Maar de vogels niet alzo. Dat doen de huisvogels niet, die worden door de mensen gevoederd en strekken ook de mensen soms tot voedsel, maar voor hun eigen voedsel zorgen zij niet, zij zaaien niet, zij maaien niet en zij verzamelen niet in hun schuren. Zij zijn geheel op de mens aangewezen. .. of op God, omdat ook de voorraad der mensen uit Gods hand komt. Dit doen zeker de rondom ons levende kleinere en grotere vogels. Zij komen neer aan uw eigen huisdeur of schuurdeur, op de plaats of op het erf of in de tuin van uw huis. Ge acht het musje of de spreeuw of het vinkje niet, die daar een korreltje graan, een kruimpje brood of een wormpje uit de grond komen trekken. En gij moogt ze in de wintertijd met zijn koude wat verzorgen, maar het vogeltje vindt zo dagelijks rond uw deur, op uw hofstede, in uw tuin, op het land zijn voedsel. En zelfs de vele, de vele vinden hun voedsel en zij vinden het van dag tot dag. En dat is niet alleen van dag tot dag zo, het is ook de ganse lange herfst en de ganse lange winter zo.
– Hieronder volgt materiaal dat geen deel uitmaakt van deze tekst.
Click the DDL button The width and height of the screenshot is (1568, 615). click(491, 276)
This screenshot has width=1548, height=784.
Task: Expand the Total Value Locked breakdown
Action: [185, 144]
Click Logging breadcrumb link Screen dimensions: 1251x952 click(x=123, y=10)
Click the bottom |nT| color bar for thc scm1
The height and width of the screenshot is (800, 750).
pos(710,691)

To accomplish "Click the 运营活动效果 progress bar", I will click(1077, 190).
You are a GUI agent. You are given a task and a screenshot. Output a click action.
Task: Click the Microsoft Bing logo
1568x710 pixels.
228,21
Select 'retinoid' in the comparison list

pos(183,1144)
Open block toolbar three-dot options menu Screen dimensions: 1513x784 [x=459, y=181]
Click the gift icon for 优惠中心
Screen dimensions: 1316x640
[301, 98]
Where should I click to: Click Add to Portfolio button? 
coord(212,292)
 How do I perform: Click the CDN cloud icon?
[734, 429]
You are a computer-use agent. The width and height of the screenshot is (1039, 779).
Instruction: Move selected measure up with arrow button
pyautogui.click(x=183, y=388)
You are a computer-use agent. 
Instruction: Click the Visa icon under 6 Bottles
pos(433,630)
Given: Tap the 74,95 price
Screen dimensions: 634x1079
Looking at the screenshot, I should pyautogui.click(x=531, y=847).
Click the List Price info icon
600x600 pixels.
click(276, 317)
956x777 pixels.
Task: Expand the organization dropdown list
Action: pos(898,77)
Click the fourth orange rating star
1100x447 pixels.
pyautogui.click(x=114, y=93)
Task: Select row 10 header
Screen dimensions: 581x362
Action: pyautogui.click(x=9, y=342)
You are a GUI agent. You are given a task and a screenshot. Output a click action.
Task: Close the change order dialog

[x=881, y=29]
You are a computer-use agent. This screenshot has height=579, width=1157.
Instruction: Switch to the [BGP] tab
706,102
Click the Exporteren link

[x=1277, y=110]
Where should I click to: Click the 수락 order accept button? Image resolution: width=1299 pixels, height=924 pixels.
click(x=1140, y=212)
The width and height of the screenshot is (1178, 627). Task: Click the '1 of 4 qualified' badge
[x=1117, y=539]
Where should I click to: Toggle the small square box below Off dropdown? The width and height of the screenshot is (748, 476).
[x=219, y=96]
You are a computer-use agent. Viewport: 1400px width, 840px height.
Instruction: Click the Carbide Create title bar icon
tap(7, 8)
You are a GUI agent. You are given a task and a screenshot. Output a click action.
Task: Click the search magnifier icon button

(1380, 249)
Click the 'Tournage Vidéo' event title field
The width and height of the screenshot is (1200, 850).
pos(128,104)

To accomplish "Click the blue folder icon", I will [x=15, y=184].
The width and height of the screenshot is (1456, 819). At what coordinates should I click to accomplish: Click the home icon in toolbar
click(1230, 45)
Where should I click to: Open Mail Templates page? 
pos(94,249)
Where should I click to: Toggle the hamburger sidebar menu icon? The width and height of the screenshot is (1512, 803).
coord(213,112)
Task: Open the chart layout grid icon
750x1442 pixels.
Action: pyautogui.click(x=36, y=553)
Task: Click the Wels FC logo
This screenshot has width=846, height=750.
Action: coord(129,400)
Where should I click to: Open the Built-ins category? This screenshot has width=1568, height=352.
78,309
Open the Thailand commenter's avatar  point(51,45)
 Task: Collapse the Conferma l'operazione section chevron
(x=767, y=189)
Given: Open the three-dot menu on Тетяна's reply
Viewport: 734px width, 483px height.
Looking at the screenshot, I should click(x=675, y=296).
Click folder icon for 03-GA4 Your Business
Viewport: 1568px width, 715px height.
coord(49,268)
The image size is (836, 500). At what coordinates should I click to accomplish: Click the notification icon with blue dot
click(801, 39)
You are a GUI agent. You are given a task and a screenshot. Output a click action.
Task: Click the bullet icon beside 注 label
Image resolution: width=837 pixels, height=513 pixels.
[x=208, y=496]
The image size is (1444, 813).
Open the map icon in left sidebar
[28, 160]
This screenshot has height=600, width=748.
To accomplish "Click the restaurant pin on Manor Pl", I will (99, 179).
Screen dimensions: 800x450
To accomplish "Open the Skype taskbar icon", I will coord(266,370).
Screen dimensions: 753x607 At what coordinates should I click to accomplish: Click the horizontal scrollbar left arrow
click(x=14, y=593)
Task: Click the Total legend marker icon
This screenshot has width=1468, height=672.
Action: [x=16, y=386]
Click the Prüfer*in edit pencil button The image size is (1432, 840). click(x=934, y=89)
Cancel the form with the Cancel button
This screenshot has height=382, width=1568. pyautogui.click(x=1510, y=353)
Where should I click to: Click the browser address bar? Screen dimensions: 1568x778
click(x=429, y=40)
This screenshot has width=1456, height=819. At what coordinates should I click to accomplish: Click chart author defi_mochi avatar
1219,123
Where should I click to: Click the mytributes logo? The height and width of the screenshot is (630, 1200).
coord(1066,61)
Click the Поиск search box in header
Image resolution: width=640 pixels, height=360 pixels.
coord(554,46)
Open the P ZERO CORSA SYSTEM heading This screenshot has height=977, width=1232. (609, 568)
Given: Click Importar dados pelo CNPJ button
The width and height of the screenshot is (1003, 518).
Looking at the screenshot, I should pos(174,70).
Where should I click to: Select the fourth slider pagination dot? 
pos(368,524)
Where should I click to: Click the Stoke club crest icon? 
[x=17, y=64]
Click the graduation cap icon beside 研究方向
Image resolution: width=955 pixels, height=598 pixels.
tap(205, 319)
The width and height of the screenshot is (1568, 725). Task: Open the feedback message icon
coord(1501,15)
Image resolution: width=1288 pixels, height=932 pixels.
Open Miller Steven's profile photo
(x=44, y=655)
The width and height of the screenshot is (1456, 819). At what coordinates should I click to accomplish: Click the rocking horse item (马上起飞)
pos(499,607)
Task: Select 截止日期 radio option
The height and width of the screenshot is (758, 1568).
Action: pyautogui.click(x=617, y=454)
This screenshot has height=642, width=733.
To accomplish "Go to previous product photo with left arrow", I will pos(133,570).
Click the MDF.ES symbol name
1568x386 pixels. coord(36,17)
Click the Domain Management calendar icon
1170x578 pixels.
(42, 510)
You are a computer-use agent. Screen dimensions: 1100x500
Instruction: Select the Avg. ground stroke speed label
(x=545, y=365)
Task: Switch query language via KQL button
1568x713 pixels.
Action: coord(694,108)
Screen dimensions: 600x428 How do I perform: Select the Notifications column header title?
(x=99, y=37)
Zij hebben geen voorraadschuur, zij hebben niet gehamsterd, zij hebben geen voorraad opgelegd tegen de toekomende tijd.

„Uw hemelse Vader voedt nochtans

dezelve!" zo zegt de Heere Jezus. Dit zegt Hij tot Zijn discipelen, tot het volk Gods. Uw hemelse Vader. Het ongeloof let op zulke onnozele dingen niet. En de zorg Gods gaat aan hun ongelovige ogen ten enenmale voorbij. Zelfs de discipelen, die toch oor en oog voor God ontvangen hebben, moeten hier nog bij bepaald worden. En het is zo'n tastbaar bewijs voor God, voor Zijn voorzienigheid, voor Zijn trouwe zorg, dat Hij dat onmetelijk vogelenheir bij zomer en winter, in het voorjaar en in de herfst onderhoudt. De grote en goede Huishouder van de ganse schepping geeft aan alle vlees zijn spijze en aller ogen wachten op God.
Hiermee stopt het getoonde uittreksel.